Been using the no-coat stick bead about 2 years now. Very easy install, takes less mud to finish, and not a call back yet.:thumbsup:


----------



## MIKE FROM NH (Dec 20, 2009)

No Coat is a pain the ass to work with PERIOD, for mud on flex tape I prefer Straight Flex AND if cheaper! The OP was aking about corner bead. I use the cheapest method and that is vinyl, and metal is 2nd. Vinyl can be installed using nails, staples, 3m 61 spray glue, or mudded on. It can get bumped and it doesent dent, will not rust, doesnt cut your hands up. No hoppers and funky machines needed here! I'll do vinyl with staples or nails. Haven't found a h/o that gave a ratts ass. Builders don't pay more for upgrades like PFM or NC so they can kiss my ass. Further how long is your warrany? If sh*t is cracking...what about the lumber? foundation? temp? humidity %...point is too many factors. Use whats cheap, and fix YOUR mistakes if there is any not cracks caused by not drywall related issues...


----------



## TonyM (Aug 4, 2008)

MIKE FROM NH said:


> No Coat is a pain the ass to work with PERIOD,


No it's not! And you are a grumpus!


----------



## Tim0282 (Jan 8, 2008)

I agree with Tony!! Mike is grumpy!!:yes:


----------



## alltex (Jan 31, 2009)

We used to use a crimper back in the day too.Hold the bead in place ,push the crimper tight to it and BAM, hit it with a rubber mallot.No nails, the mud and the crimps held it on .Worked ok i,m sure some of you old timers did it .


----------



## Tim0282 (Jan 8, 2008)

Sure did. And they cracked pretty easy. Hardly took a bump from the trim carpenter. Now with mud on beads, they can beat up all the want. At least they won't edge crack like the metal beads. Up about 18 inches.


----------



## MIKE FROM NH (Dec 20, 2009)

TonyM said:


> No it's not! And you are a grumpus!


what are you talking about?


----------



## Bevelation (Dec 20, 2008)

He's talking about your period.


----------



## McDusty (Oct 12, 2009)

USG Beadex B1-Super Wide paper bead is all i will use. i thought metal beads were gone with the dinosaurs! Latex based paint does not stick to metal, that's why the switch was made. pre-90's, lots of oil based paints on the market, they stick to metal. post-90's, enter latex, no likey metal. metal/mesh, why do you like making your lives so difficult?

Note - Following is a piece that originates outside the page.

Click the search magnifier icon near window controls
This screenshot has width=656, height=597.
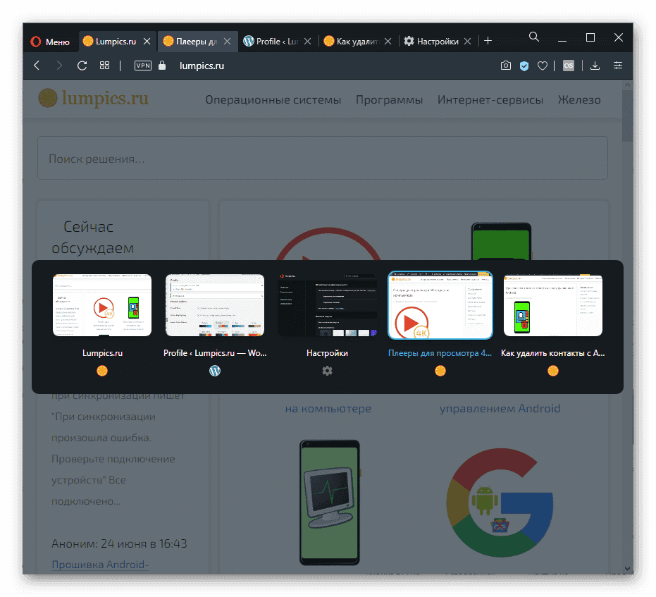click(533, 37)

plastic Trim-Tex corners should not be stapled on unless you plan on doing 3 coats ontop of your bead, they will be hallow. they need to be mudded on.

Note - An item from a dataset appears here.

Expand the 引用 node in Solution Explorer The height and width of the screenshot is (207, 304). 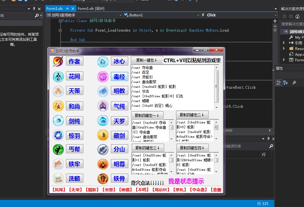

no-coat 450 is great for inside/outside offsets, i would never use it for outside 45's though. to hard to work with. joining up corner bead is easy on long runs, just make sure your join isn't on a butt.


----------



## joepro0000 (Jun 14, 2008)

alltex said:


> We used to use a crimper back in the day too.Hold the bead in place ,push the crimper tight to it and BAM, hit it with a rubber mallot.No nails, the mud and the crimps held it on .Worked ok i,m sure some of you old timers did it .


 
I use a crimper or a clincher as we call it, on metal and add staples to it for added protection. The clincher will set the bead square'd, and the staples will help it from cracking.


----------



## McDusty (Oct 12, 2009)

the only time i've ever used a clincher was in Russia. I was hired by a vancouver company to tape 200,000bd/ft at a gold mine in far east siberia, arctic circle. they told me they had all the tools, they did not. no pole sander... i am not sanding 200,000bdft by hand. i saved all the sanding until the next trip, brought a sander and a mini tube.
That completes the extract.